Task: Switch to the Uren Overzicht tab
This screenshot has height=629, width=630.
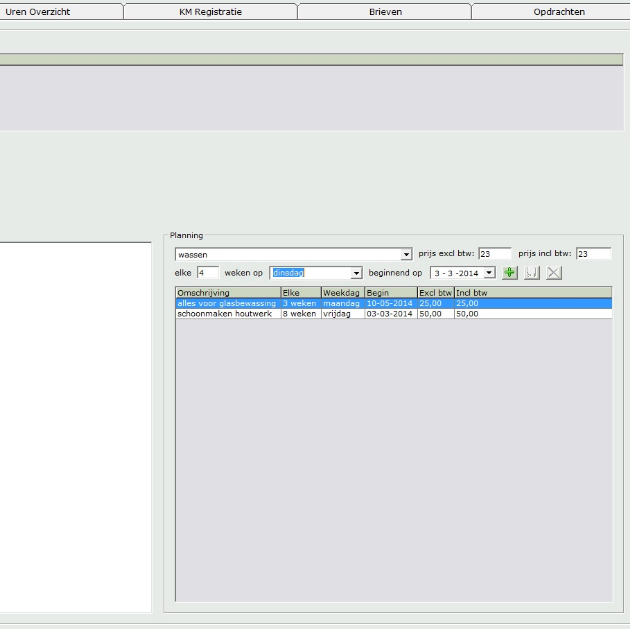Action: click(x=38, y=12)
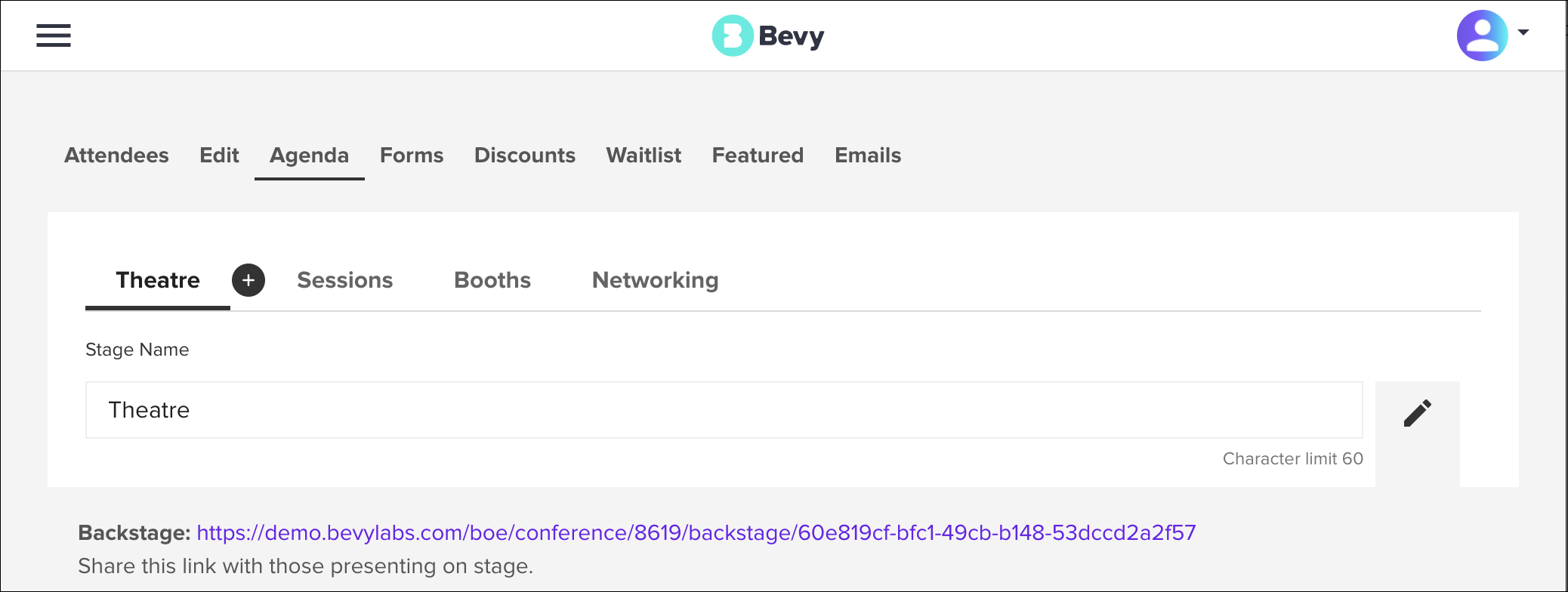Click the Stage Name input field
Viewport: 1568px width, 592px height.
click(x=724, y=410)
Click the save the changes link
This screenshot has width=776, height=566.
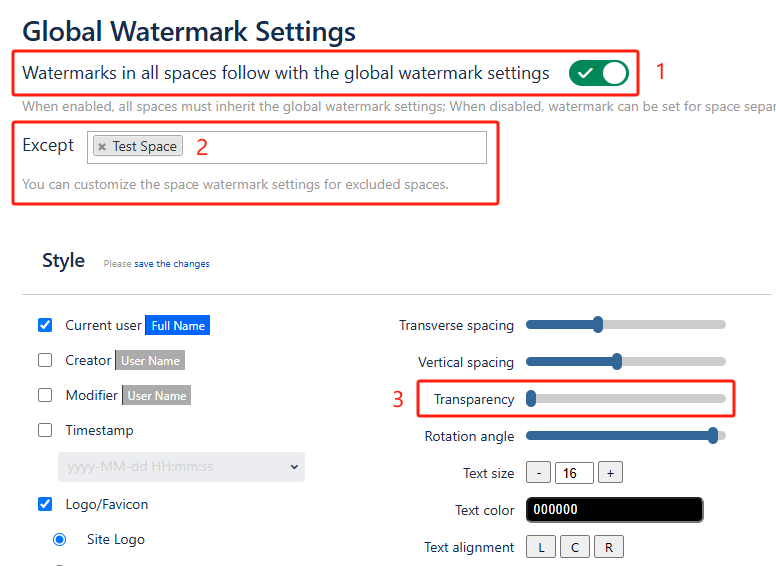coord(172,264)
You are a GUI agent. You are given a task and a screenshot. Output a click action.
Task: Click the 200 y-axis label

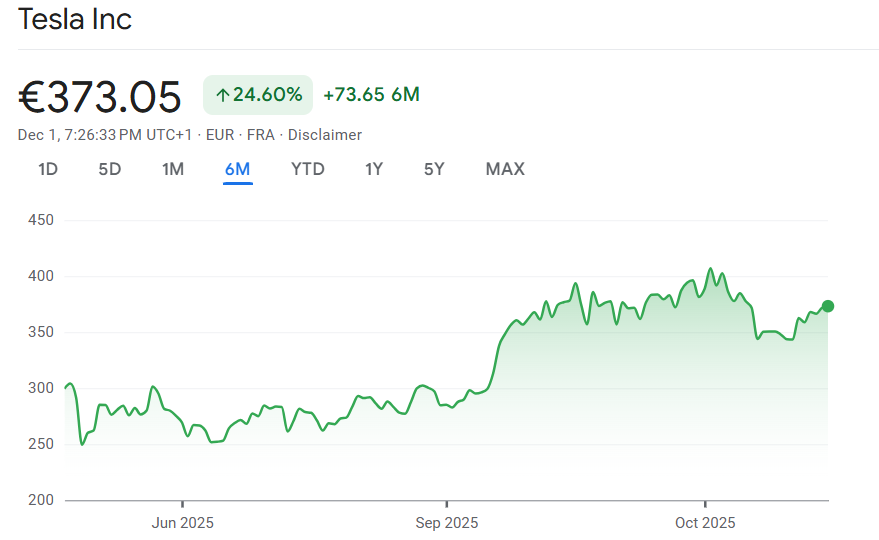pos(39,500)
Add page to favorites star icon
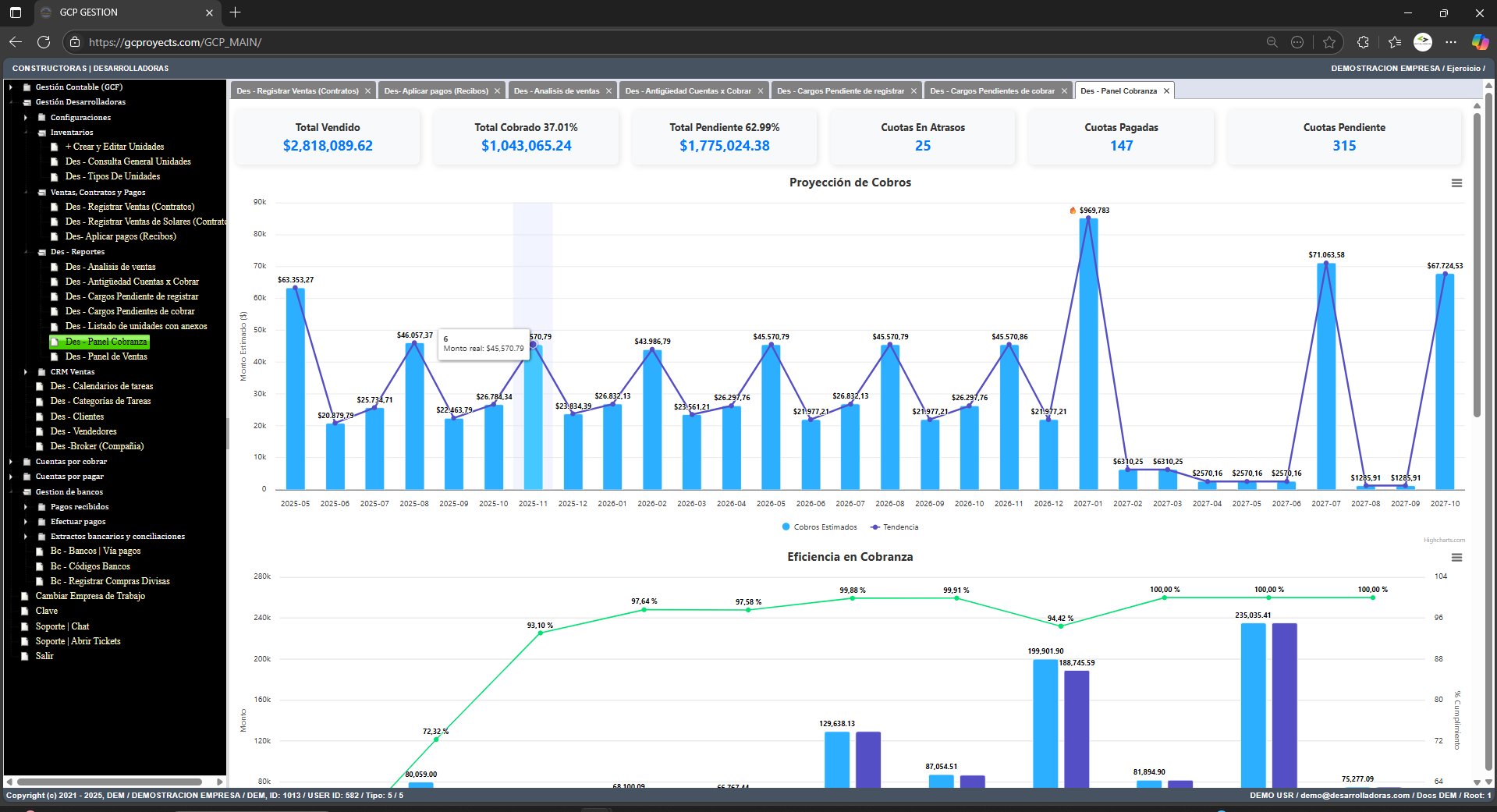 1329,42
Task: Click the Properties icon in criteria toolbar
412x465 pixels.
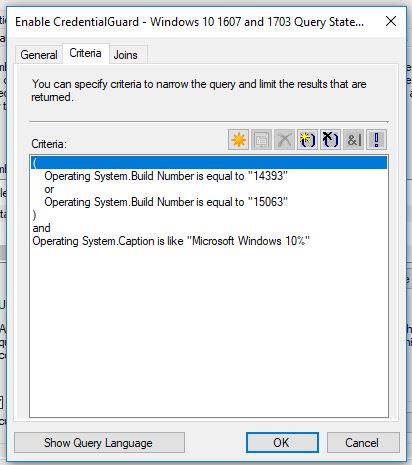Action: point(261,140)
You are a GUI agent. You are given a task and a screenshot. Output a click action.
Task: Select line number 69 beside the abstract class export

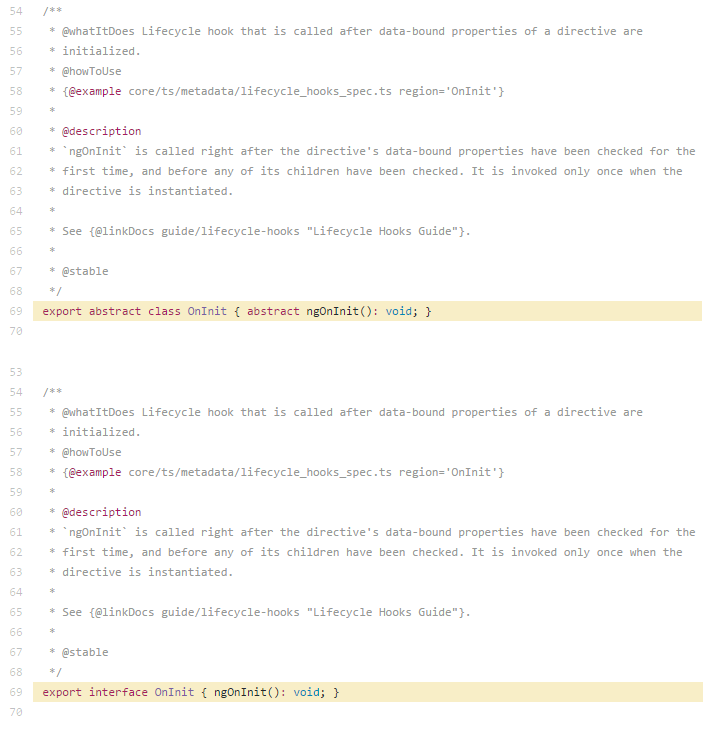pyautogui.click(x=15, y=311)
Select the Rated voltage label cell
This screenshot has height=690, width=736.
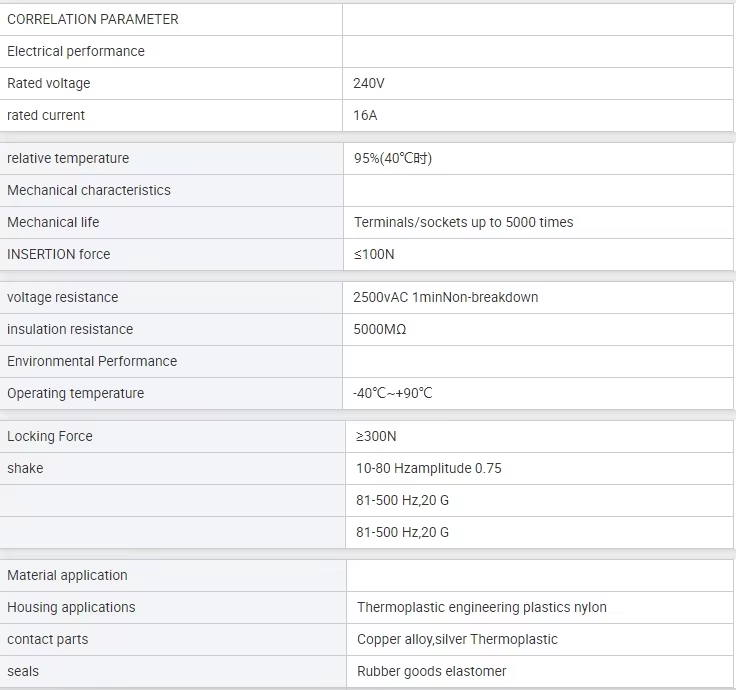[x=171, y=84]
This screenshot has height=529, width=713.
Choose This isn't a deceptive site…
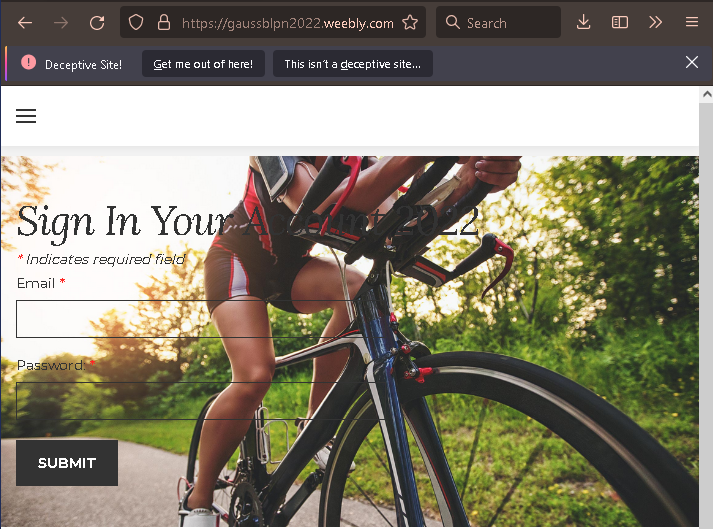(352, 64)
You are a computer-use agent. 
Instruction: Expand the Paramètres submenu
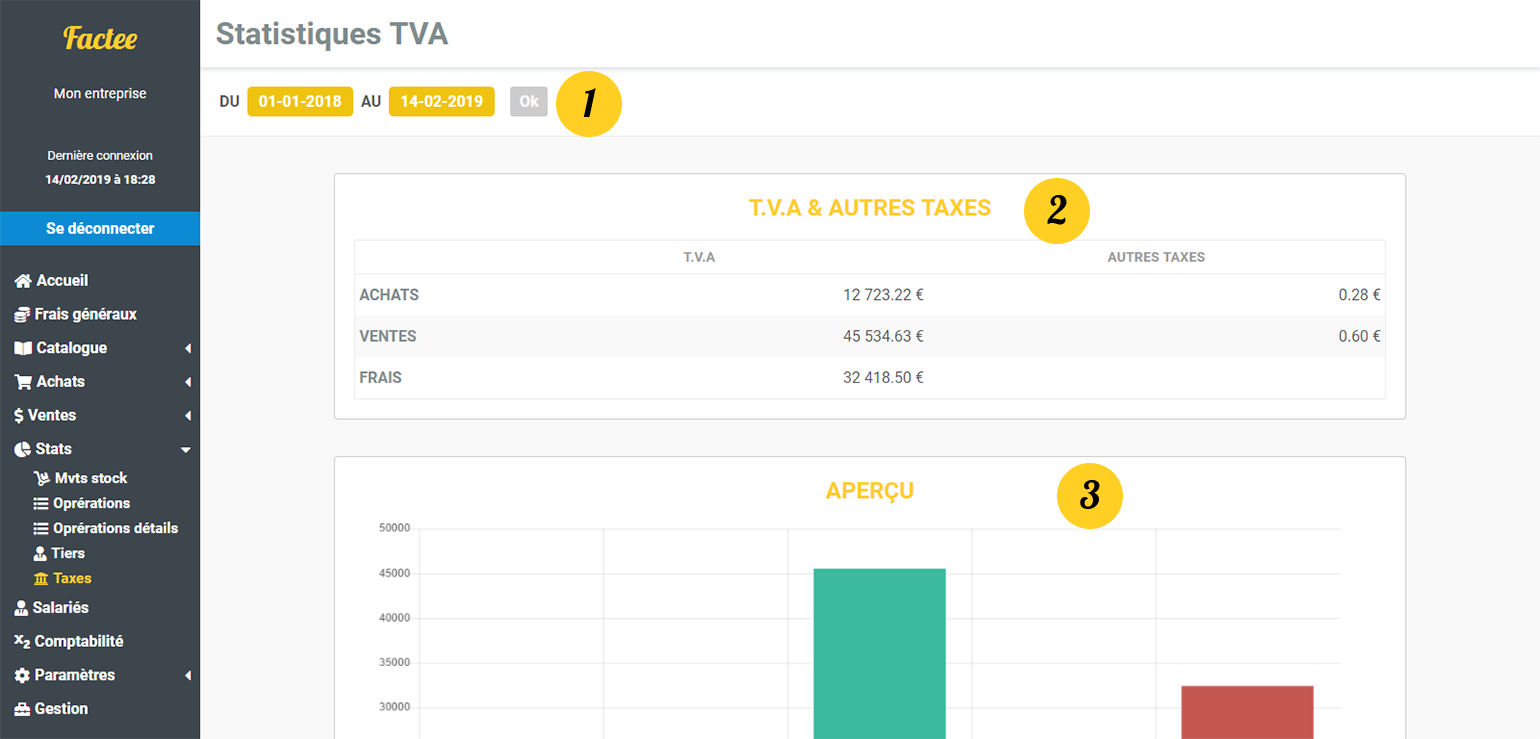coord(186,675)
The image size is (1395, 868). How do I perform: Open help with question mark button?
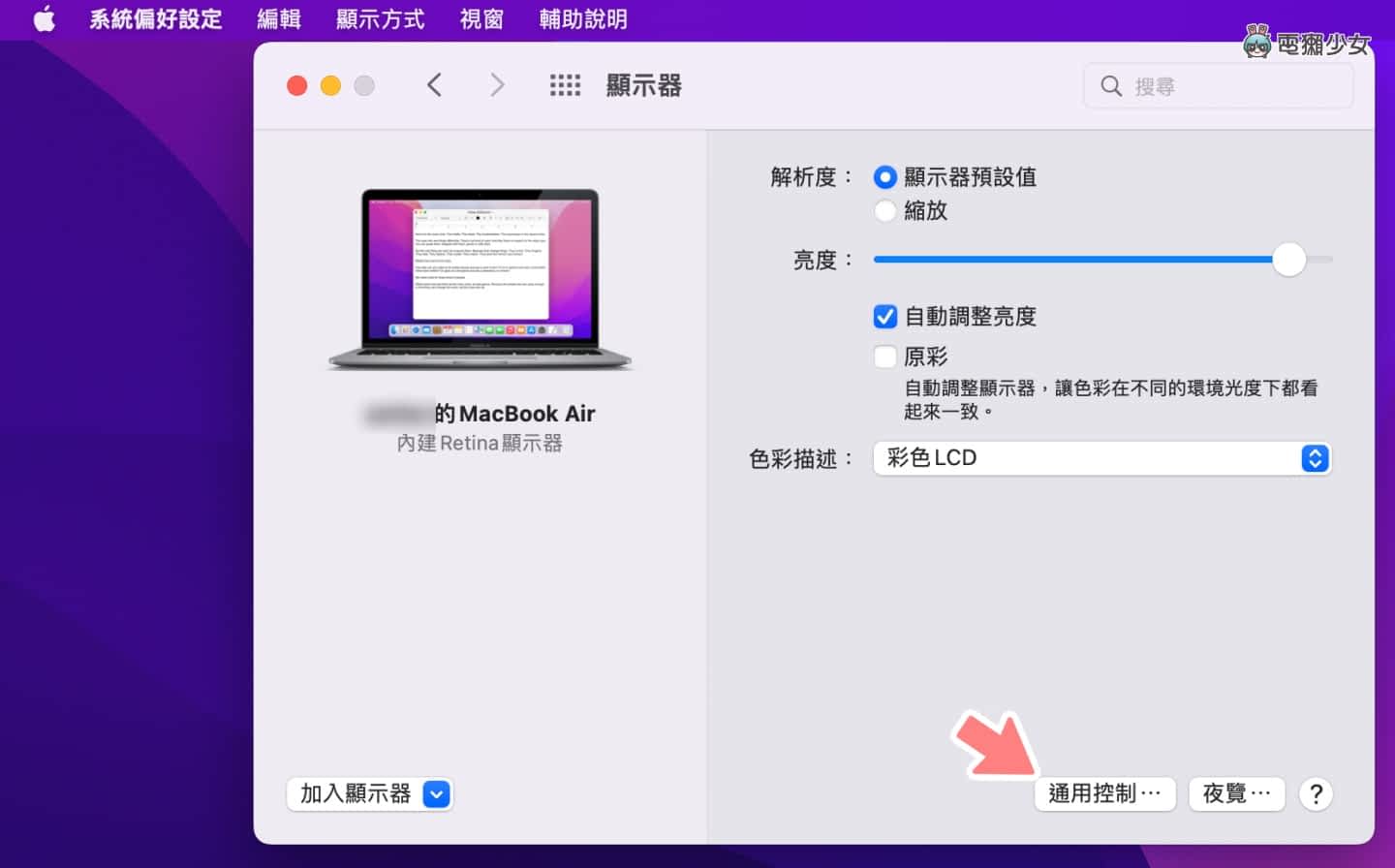pos(1316,794)
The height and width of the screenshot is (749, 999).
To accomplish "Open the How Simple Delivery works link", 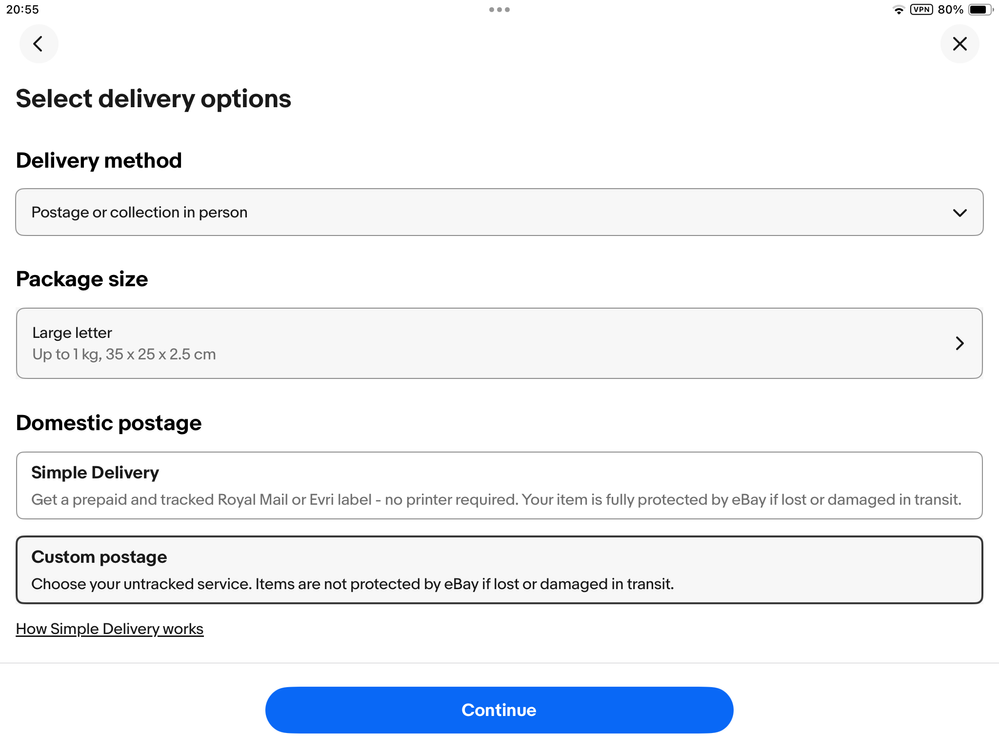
+ + +
▶ _Work to complete_
Only the pictures are to be left out; all other material is to be output exactly.

▶ _Result_
Task: Switch to the Uren Overzicht tab
This screenshot has height=629, width=630.
Action: click(x=38, y=12)
Click the Stage Name input field
Viewport: 1568px width, 592px height.
click(x=724, y=410)
Click the save the changes link
This screenshot has width=776, height=566.
coord(172,264)
You are a GUI agent. You are given a task and a screenshot. Output a click action.
Task: Click the 200 y-axis label

pos(39,500)
Add page to favorites star icon
 1329,42
Task: Click the Properties icon in criteria toolbar
412x465 pixels.
Action: point(261,140)
You are a GUI agent. You are given a task and a screenshot. Output a click action.
Task: Select line number 69 beside the abstract class export

pyautogui.click(x=15, y=311)
Select the Rated voltage label cell
This screenshot has height=690, width=736.
[x=171, y=84]
This screenshot has height=529, width=713.
Choose This isn't a deceptive site…
(352, 64)
You are a computer-use agent. 
Instruction: Expand the Paramètres submenu
coord(186,675)
The image size is (1395, 868). How do I perform: Open help with question mark button?
pos(1316,794)
The height and width of the screenshot is (749, 999).
To accomplish "Open the How Simple Delivery works link", 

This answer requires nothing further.